Reed was killed by officer Mercer following a high-speed chase in May 2020.

Prior to the shooting, Mercer was honored by IMPD as the northwest district officer of the year.

Officer Mercer receiving an award from IMPD chief Randal Taylor

“De’Joure Mercer, the officer involved in that shooting, is a Black man. He is also a hero and defended himself. He defended his community, and for that he was rewarded by being accused by the NFL of police misconduct and racism,” said Relford.

“The (v)ideo gives rise to the inference, implication, and imputation that Mercer committed occupational misconduct and even criminal acts during the May 6 encounter with Reed, similar to that which were inflicted upon George Floyd,” Mercer’s lawyer writes in the complaint. “This inference, implication, and imputation is false because Mercer committed no such acts.”

While Reed’s death made national headlines and sparked protests locally, last November, a grand jury and Indiana State Police cleared officer Mercer of any wrong doing.

“All that was available to the NFL, and they still continued with the campaign accusing this officer, this heroic officer, of police misconduct and racism. That’s unforgivable, and it had an effect on him, and that’s what this lawsuit is all about,” said Relford.

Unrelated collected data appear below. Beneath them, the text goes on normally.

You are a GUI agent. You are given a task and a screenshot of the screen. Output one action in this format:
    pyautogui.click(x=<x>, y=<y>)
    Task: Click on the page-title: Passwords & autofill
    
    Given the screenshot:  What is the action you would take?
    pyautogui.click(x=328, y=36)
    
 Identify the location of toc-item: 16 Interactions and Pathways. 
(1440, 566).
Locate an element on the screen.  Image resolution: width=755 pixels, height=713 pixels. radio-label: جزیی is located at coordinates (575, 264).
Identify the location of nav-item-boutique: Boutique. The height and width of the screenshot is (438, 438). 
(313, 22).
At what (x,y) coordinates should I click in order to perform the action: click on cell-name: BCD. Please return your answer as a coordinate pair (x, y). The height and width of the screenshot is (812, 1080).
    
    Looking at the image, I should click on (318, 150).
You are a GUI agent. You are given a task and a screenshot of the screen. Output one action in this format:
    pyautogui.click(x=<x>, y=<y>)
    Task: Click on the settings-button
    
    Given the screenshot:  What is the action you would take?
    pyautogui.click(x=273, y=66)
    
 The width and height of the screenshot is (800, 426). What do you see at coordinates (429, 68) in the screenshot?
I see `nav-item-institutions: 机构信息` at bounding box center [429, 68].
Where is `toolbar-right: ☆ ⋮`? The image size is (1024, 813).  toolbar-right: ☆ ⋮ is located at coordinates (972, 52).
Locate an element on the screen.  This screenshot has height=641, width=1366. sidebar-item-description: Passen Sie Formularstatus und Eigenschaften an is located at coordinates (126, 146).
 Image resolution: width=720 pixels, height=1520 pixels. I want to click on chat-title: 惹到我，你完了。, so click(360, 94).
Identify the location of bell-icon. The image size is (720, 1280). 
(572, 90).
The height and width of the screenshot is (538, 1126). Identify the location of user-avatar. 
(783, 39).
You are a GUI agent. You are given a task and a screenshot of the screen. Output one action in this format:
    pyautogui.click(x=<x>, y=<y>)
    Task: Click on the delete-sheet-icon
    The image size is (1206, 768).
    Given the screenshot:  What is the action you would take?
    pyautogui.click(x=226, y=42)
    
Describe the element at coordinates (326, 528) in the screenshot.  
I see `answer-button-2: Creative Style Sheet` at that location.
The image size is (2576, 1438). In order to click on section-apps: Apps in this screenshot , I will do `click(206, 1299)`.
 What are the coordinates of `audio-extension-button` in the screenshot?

“From just what I’ve read, it’s a challenging case for the officer, I think,” said IU professor of libel law Anthony Fargo.

Fargo expects the libel case will face an uphill fight because police are considered public officers, and officer Mercer was never directly named by the NFL.

“He’ll have to prove the NFL knew what it was saying about him was false and what was being said was about him,” said Fargo.

Fargo says the courts have also made it difficult to prevail in libel cases to avoid a “chilling effect” on free speech.

“In American society, we should have un-inhibited robust debate about public issues,” said Fargo. “If the courts err, they err on the side of protecting speech.”

We did reach out to the NFL but didn’t hear back.

IMPD also declined to comment on the lawsuit but confirmed officer Mercer is still employed as an officer.